Provided material section start

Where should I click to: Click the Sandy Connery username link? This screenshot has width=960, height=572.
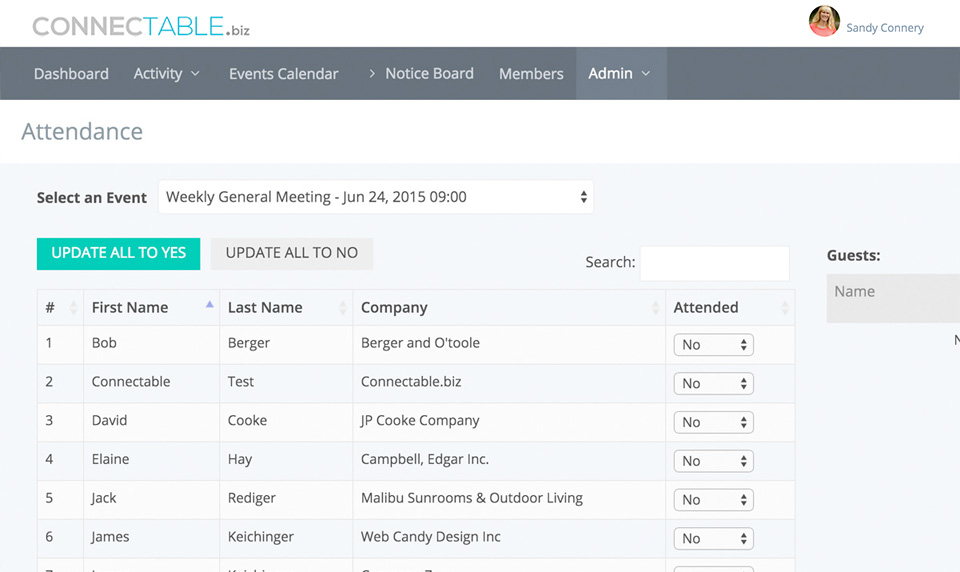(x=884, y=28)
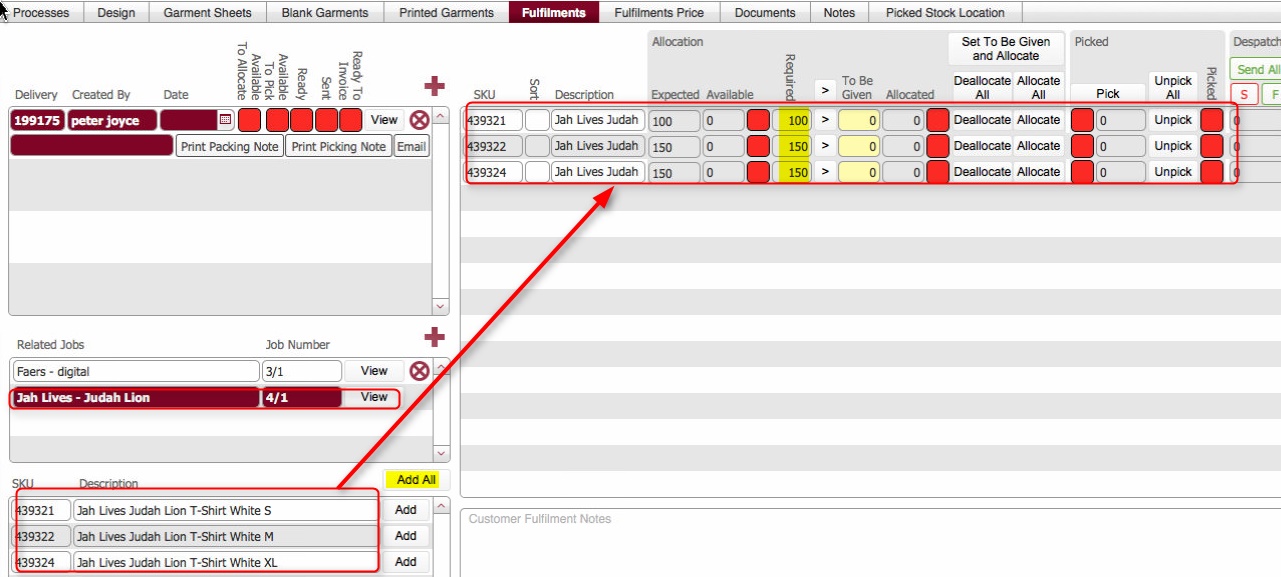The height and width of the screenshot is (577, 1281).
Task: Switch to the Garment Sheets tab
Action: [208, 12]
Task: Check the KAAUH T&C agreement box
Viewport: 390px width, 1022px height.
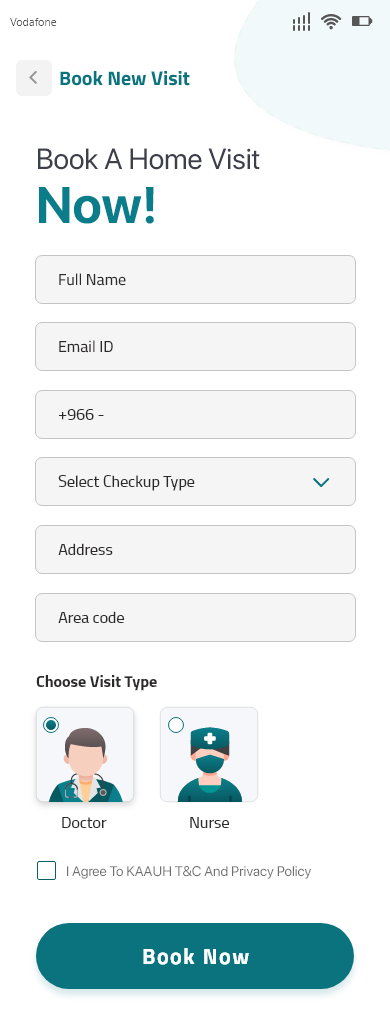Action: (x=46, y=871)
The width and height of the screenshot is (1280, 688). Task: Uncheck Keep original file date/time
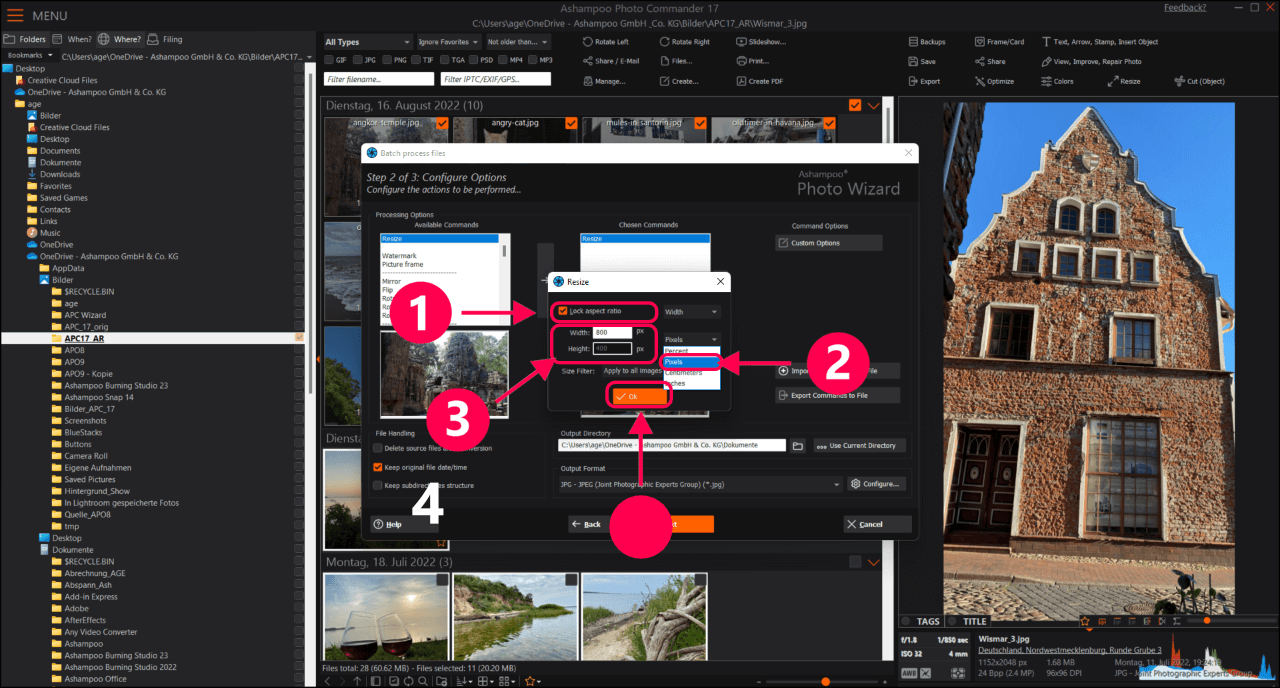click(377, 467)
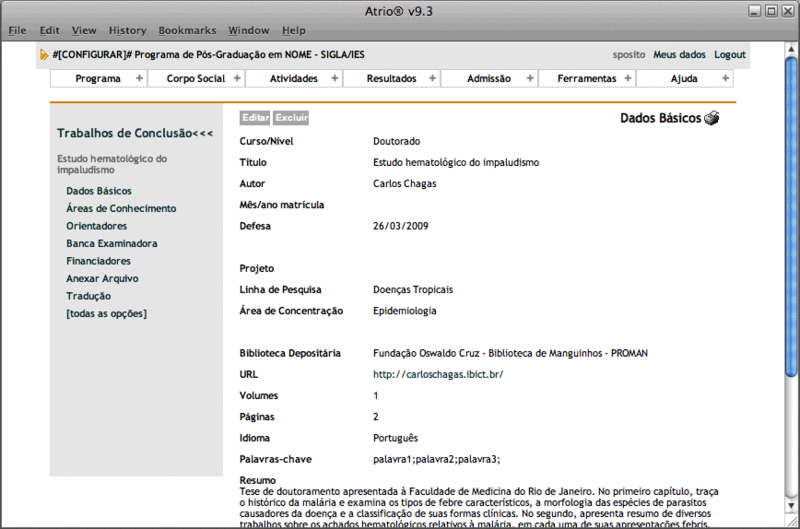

Provided material section end

**What to produce:**
Would you return the records exactly as written, minus any image?

**Solution:**
Where should I click to: Click the Sandy Connery username link? This screenshot has width=960, height=572.
(x=884, y=28)
The height and width of the screenshot is (577, 1281).
Task: Switch to the Garment Sheets tab
Action: [208, 12]
Task: Check the KAAUH T&C agreement box
Viewport: 390px width, 1022px height.
Action: (x=46, y=871)
The width and height of the screenshot is (1280, 688). Task: Uncheck Keep original file date/time
click(377, 467)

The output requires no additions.